Urashima and the Tortoise

Tangled in the cords of a silvery net
a fisherman heaved up a tortoise one day
from out of the sapphire waves. He tossed
his good fortune into the back of his boat;

but the tortoise was a princess who took him
away to live in a land far across the sea.
Patriarch of a young community, nestled
under the blue shade of white capped mountains

you ate prairie dirt all summer long,
toiled beneath a red sun to grow sugar beets.
Who knew you’d never return to the sea?
Your time came far too soon.

I never knew you, grandfather,
your memory becomes a dust devil
tracking the length of the Great Depression.
I only know your kindness from faded photographs

(when tilted to one side, you vanish completely).

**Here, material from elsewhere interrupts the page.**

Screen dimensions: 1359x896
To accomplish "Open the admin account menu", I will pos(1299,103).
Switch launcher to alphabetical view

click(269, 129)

Bearer of a forgotten code from a chivalric age
son of a mayor, a civil service left no room for heroes.
You set up shop on a muddy delta on the far
side of the sea, but the War dashed your glass dreams.

I never knew you, grandfather, but your blood
-stained fingers form petroglyphs,
fist-sized divots in the silent walls,
where the west wind drowns out the past.

I knew your sadness, saw it in your children’s eyes,
passed on from generation to generation.

Your children un-knotted the memory, tried to build
a home from dust and stone and prairie grass,
wipe the red earth clean of that land across the sea,
until even the table salt no longer tasted of the sea.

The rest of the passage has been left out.